*** Material provided ***

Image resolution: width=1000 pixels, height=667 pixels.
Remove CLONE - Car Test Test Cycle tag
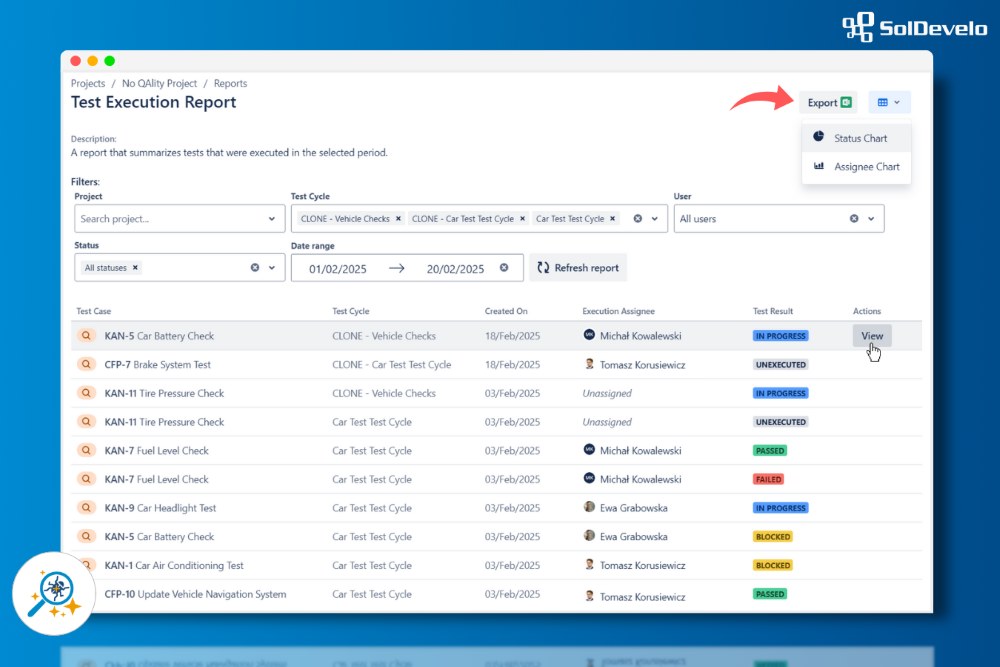pyautogui.click(x=522, y=218)
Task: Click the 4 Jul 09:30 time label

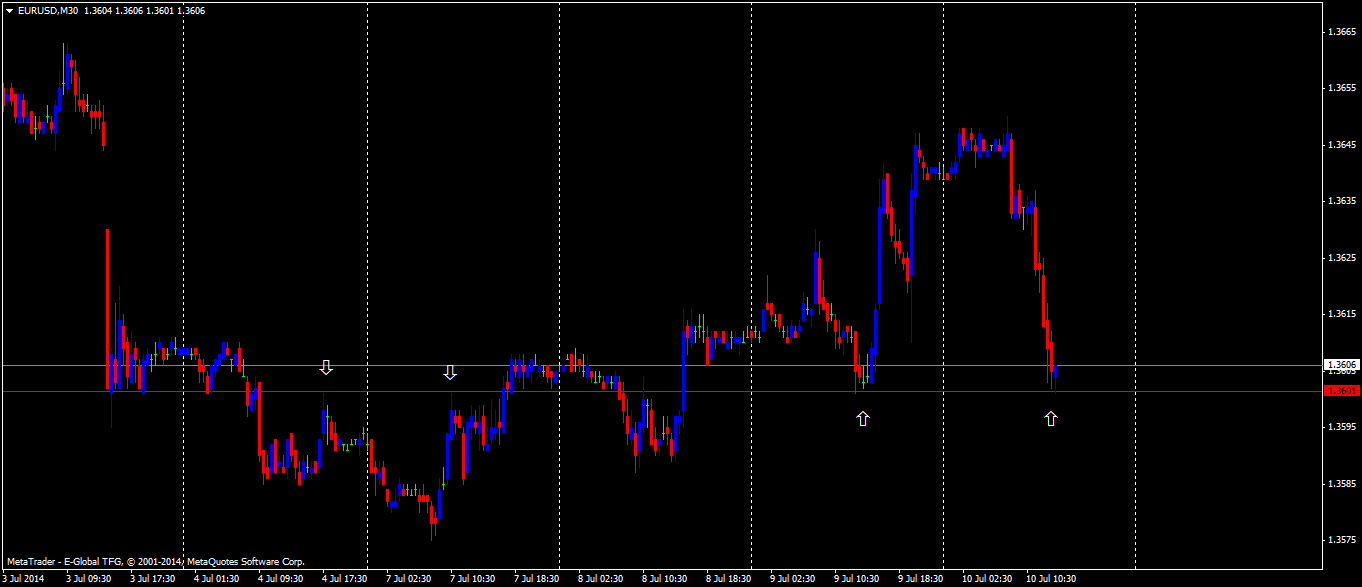Action: (x=280, y=578)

*** End of Material provided ***

**Exercise aim**. I would like you to retype exactly the lines running from the one containing "Remove CLONE - Car Test Test Cycle tag" to the last line of the entries, both included, leaving all pictures out.

**Result**.
Remove CLONE - Car Test Test Cycle tag
pyautogui.click(x=522, y=218)
Task: Click the 4 Jul 09:30 time label

Action: (x=280, y=578)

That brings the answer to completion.